台湾資料

展示パネル  -資料展示室- 
 
ブヌンの陶芸家 Haisul Balalaveiによる ブヌン男性を模した陶製面。
 
王宏恩/BiUNG『獵人 The Hunter』 ブヌンのフォーク・シンガーBiUNGは、作詞作曲を自分で手がけ、ブヌン語の歌詞、伝統的なメロディーを取り込んだ曲も多い。
張惠妹『姉妹』
プユマの人気歌手・張惠妹は、台湾を 越え、広くアジア各地で多くのファンを 魅了している。2000年の総統就任式では 国家を斉唱し、大きな話題になった。

郭英男/Difang『Circle of Life』 1998年、アミの歌の名手 Difangの歌声を 無断で取り込んだ曲が世界的に大ヒットし、訴訟問題となった。Difangはその後78才で初アルバムを出し、音楽活動を続ける。2002年に81才で世を去ったときには、台湾の国民的歌手としてその死が悼まれた。

工芸品として作られたツォウの背負い籠 (ユンク) のミニチュア。
原住民の権利回復運動の成果は、憲法上にその名が「原住民」と明記されるようになったことにとどまらず、1990年代にはさまざまな法律と政治制度の整備へと発展していきました。例えば、原住民固有の名を戸籍上の名として登録できるようになり、国会議員の議席が原住民のために一定数確保されるようになったなどです。

この動きと相前後するように、原住民のなかには、その苦悩や葛藤を小説や詩など文学という形で表現する人々が現れました。

祖先から伝えられた彫刻や陶芸などの工芸技術を継承し復活させて、現代的感覚で新たな息吹を与え、生命力溢れる個性的な作品を創り出す工芸家・芸術家たちも現れました。

原住民が音楽について天性の才能があることは早くから知られてきましたが、近年はフォークソングやロック、ポップスなどのジャンルで活躍し、台湾のみならず国際的に人気のある歌手もいます。
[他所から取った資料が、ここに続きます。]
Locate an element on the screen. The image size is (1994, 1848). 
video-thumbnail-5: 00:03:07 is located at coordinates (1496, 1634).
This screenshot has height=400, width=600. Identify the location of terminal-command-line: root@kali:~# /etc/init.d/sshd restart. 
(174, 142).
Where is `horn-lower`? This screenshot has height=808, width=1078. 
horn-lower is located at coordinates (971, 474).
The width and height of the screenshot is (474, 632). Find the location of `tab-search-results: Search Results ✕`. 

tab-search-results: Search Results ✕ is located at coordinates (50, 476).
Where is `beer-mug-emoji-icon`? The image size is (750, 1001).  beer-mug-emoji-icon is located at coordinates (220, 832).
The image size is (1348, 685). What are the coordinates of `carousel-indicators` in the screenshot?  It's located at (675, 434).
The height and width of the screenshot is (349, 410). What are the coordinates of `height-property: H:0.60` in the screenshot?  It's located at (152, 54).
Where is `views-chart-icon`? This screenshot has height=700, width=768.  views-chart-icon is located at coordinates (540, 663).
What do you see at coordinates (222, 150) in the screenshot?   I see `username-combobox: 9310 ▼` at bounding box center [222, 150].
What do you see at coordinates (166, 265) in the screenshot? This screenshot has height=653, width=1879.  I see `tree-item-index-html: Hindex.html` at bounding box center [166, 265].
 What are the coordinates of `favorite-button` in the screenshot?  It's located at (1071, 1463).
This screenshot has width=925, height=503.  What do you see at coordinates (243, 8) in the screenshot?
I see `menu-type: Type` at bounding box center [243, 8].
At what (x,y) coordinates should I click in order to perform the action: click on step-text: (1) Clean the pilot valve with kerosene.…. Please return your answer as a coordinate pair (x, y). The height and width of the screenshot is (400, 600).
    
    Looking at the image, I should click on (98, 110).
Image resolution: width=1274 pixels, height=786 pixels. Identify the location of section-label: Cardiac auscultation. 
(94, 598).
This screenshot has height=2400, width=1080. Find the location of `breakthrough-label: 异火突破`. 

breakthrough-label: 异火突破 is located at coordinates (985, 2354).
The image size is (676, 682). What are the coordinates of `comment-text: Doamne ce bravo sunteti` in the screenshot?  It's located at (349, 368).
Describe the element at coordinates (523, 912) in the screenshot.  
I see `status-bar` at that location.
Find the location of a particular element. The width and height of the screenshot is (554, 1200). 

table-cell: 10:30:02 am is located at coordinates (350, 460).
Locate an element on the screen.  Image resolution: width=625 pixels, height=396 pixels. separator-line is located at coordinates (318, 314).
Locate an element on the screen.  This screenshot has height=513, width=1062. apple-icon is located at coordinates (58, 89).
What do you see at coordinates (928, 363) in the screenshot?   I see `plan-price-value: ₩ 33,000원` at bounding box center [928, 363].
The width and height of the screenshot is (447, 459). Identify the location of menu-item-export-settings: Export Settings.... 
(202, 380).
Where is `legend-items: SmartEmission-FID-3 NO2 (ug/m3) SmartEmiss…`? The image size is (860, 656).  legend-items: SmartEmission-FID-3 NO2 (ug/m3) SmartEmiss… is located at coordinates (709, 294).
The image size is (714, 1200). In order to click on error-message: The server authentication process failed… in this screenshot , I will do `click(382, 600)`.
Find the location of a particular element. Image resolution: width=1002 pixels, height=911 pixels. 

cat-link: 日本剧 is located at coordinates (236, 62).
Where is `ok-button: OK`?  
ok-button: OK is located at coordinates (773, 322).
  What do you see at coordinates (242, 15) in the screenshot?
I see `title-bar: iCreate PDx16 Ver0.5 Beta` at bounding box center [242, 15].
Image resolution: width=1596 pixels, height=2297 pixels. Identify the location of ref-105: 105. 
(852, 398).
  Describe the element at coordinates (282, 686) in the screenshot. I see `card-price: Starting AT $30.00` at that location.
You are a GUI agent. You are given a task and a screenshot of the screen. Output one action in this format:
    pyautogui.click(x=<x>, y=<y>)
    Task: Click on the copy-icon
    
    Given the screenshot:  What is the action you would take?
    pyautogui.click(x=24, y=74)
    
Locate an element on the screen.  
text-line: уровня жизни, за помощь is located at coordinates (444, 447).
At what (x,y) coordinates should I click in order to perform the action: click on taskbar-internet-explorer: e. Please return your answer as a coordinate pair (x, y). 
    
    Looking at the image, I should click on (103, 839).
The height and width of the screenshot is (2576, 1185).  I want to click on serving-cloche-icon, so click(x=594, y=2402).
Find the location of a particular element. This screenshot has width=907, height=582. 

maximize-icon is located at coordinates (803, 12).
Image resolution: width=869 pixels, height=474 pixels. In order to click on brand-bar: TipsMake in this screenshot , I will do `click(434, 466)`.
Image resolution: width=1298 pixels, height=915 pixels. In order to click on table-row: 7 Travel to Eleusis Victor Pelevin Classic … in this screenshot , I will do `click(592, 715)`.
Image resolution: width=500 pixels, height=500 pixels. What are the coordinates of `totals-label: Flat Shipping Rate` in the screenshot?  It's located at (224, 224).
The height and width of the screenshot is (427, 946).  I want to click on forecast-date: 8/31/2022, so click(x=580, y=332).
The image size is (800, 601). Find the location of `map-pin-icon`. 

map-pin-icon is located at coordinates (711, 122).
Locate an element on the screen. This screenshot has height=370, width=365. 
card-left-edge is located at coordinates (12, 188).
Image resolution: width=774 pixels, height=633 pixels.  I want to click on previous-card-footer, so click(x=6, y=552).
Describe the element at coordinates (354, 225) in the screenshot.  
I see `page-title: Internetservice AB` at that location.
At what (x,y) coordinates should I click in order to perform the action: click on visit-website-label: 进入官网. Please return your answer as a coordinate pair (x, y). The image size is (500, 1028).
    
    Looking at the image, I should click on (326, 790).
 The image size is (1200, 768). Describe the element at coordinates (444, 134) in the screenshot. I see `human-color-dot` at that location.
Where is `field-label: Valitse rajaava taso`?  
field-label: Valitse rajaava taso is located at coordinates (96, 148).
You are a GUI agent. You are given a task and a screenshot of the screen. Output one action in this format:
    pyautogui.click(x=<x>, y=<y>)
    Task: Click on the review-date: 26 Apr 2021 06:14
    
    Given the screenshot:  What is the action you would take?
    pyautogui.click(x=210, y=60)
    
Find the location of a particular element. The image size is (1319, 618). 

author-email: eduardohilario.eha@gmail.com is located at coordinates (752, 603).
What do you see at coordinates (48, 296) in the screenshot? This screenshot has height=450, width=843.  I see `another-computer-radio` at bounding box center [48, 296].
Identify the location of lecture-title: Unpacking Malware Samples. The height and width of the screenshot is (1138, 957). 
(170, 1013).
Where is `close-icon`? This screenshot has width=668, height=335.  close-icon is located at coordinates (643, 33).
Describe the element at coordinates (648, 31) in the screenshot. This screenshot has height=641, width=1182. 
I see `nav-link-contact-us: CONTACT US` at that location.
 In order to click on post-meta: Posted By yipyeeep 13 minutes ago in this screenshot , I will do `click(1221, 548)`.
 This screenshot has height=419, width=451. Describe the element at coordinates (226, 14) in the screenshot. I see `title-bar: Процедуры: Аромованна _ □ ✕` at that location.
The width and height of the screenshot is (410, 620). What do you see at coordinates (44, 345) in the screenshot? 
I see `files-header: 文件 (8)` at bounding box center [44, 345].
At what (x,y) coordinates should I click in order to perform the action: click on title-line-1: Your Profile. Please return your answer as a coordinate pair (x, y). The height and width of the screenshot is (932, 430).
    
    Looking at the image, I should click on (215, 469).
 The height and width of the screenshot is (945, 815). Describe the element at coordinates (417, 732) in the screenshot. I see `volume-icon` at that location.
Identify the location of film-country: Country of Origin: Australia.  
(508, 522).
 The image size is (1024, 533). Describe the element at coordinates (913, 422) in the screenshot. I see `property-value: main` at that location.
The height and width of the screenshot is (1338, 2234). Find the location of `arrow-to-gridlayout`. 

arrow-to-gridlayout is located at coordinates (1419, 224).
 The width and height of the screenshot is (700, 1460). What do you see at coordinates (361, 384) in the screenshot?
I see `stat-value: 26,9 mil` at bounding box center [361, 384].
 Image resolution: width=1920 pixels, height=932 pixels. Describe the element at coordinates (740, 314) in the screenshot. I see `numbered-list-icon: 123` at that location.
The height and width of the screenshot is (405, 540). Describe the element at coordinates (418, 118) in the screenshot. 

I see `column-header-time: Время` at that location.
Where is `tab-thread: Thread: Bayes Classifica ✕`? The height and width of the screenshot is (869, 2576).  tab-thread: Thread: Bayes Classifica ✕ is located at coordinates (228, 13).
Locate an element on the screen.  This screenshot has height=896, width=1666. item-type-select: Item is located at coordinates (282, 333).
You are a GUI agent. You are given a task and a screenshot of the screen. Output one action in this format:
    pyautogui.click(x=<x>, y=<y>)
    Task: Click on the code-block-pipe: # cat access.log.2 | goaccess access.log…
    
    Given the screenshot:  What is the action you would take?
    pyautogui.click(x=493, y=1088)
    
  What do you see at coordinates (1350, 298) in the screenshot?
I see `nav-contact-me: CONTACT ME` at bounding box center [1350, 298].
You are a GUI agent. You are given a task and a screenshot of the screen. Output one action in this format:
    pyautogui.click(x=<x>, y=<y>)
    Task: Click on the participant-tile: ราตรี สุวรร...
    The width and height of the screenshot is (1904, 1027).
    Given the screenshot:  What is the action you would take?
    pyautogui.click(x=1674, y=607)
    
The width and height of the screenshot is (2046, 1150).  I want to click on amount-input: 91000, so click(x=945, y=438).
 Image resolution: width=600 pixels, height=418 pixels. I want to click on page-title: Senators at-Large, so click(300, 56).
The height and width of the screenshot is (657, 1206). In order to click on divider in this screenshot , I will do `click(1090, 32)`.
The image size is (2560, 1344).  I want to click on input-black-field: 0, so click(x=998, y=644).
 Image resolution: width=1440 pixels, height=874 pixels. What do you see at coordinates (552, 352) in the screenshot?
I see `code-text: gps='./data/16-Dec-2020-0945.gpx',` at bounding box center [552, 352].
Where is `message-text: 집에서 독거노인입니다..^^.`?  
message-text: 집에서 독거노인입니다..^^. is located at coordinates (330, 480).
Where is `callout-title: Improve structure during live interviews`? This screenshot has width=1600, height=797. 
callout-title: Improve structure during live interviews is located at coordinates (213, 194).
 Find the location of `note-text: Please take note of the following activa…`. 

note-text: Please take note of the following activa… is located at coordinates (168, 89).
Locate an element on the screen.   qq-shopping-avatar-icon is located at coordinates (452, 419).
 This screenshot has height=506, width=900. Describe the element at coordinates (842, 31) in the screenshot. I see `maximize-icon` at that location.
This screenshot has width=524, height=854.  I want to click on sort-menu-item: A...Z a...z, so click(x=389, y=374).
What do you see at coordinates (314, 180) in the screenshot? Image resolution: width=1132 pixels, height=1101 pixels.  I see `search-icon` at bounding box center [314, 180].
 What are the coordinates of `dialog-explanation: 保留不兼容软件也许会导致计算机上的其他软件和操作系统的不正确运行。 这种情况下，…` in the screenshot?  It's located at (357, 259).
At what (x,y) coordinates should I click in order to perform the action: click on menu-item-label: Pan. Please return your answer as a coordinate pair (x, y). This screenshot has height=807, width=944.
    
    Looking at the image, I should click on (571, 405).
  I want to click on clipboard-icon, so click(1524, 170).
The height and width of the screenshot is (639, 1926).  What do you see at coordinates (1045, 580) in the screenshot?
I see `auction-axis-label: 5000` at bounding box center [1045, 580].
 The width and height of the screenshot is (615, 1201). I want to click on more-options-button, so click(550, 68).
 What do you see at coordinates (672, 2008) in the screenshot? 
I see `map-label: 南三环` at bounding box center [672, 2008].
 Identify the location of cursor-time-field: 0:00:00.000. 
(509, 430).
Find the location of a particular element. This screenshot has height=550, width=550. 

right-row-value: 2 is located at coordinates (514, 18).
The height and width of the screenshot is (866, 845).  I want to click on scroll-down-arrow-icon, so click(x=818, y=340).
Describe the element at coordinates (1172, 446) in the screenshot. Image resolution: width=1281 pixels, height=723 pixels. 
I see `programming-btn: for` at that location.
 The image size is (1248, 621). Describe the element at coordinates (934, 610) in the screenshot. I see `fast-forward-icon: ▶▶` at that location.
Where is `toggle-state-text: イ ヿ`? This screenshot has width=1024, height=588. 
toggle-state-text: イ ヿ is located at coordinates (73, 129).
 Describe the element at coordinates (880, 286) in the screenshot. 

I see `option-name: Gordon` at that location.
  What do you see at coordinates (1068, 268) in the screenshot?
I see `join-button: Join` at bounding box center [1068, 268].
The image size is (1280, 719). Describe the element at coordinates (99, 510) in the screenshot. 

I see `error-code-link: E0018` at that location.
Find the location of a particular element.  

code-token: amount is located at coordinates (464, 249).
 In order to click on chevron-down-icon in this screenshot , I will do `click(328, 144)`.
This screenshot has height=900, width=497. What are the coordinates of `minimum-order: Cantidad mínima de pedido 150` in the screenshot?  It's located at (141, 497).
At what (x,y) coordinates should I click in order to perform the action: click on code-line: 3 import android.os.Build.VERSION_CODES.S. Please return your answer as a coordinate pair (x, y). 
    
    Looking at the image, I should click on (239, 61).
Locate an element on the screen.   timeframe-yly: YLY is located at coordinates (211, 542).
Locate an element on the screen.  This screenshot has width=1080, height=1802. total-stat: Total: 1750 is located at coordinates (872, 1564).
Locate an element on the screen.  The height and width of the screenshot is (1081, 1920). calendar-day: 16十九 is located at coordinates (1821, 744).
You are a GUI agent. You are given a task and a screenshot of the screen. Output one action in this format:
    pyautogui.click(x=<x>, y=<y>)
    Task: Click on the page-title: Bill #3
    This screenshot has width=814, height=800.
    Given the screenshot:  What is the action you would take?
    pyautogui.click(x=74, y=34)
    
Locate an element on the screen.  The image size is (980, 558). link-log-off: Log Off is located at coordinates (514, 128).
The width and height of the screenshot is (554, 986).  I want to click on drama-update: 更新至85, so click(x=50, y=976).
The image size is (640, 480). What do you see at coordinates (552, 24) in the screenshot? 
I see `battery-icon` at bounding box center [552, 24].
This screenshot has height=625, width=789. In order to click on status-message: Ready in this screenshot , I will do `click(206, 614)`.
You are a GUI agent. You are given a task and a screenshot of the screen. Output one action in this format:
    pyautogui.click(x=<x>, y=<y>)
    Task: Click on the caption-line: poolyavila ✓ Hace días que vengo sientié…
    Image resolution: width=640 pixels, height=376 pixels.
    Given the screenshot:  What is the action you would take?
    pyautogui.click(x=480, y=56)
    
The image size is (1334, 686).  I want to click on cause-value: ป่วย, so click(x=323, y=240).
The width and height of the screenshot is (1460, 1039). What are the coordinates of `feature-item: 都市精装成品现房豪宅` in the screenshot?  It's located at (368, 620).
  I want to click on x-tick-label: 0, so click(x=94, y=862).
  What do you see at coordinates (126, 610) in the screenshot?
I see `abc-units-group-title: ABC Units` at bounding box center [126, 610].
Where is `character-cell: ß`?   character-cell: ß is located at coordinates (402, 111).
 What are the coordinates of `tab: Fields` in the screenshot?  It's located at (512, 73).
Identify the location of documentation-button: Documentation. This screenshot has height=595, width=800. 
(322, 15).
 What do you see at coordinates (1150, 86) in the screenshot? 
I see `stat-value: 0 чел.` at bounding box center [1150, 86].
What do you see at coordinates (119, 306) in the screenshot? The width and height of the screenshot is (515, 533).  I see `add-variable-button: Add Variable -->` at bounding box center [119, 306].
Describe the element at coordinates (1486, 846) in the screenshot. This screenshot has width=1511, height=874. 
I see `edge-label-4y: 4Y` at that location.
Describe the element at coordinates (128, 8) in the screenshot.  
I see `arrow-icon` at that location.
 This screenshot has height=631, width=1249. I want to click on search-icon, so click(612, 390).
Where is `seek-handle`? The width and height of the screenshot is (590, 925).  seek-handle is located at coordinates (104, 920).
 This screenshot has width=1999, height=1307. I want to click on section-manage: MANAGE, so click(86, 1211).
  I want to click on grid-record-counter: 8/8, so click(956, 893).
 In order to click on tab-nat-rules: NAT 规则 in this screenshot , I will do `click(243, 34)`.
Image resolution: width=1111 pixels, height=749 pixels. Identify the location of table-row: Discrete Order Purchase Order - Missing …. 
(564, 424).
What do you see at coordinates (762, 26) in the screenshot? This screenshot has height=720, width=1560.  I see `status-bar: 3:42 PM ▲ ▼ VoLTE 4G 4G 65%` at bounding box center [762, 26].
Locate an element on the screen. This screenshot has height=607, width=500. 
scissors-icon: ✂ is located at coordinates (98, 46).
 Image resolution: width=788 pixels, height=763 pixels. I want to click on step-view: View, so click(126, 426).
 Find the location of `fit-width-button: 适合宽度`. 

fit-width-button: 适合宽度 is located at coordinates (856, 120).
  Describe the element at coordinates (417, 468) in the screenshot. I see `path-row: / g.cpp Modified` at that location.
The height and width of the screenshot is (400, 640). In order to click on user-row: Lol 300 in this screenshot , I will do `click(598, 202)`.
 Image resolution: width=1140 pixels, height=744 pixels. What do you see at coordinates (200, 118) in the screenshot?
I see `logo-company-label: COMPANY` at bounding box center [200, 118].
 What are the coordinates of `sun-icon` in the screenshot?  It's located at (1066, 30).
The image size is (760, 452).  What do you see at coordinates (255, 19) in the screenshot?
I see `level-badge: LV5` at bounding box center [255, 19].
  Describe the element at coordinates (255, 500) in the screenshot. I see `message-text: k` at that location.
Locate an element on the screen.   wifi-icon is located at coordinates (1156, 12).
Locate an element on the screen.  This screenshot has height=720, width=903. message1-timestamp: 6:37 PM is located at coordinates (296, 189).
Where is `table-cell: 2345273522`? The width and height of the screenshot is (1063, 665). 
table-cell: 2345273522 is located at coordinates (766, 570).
彼らは、原住民であることを誇りとしながら、その独得の感性と歌声で広く人々を魅了し、原住民の社会的イメージを次々に塗り替えているといってよいでしょう。

これら原住民作家や歌手たちを突き動かした原動力の1つは、日本による植民地統治開始以来、同化の波を絶え間なく被ってきた彼らの民族としての危機感だったといえます。自分が何者であるかを表現することへの欲求といってもよいでしょう。彼らは台湾社会の中で、近年になってようやく自己表現の場を獲得したのです。

イタリア人神父によって編纂された タイヤル語の初級教材。

タイヤルのTesing Silan (廖英助) が著したタイヤル語によるタイヤル語辞典。

文化や言語の継承の危機は、村で生活する人々にとっても深刻な問題として立ちはだかっています。日本語による教育を受けた老人世代と、中国語の世界で育つ孫の世代とでは、意思疎通も自由ではありません。

そこで、近年は母語教育が重視されています。各地の教会や学校、民間の母語研究家たちによって、母語のローマ字表記が研究され、多くの母語教材が編纂されています。2000年からは週に1時間だけ、学校教育の場で「郷土言語」の時間が設けられ、原住民言語の授業が行われるようになりました。そして、2001年には、政府によって原住民言語能力認定試験も開始されました。

小川と浅井が台湾原住民の言語学研究を始めてから70年あまりが経ち、今ようやく、原住民言語は、彼ら自身の手によって記述され始めたのだといえます。

けれど、生活の場で日常言語として民族語を維持することの困難さは、やはり残されたままです。民族文化や言語の継承において、彼らの抱える課題は、決して小さなものではありません。

珈雅瑪楽団『分享祭』
ツォウとブヌンが混住する阿里山茶山村の村人で構成される珈雅瑪(チャヤマ)楽団のCD。茶山村は、近年観光地として知られ、ツォウとブヌンの伝統的歌舞をアレンジしたパフォーマンスを観光客に披露している。
パイワンやルカイの首長家に伝わる百歩蛇文様の壺のミニチュア。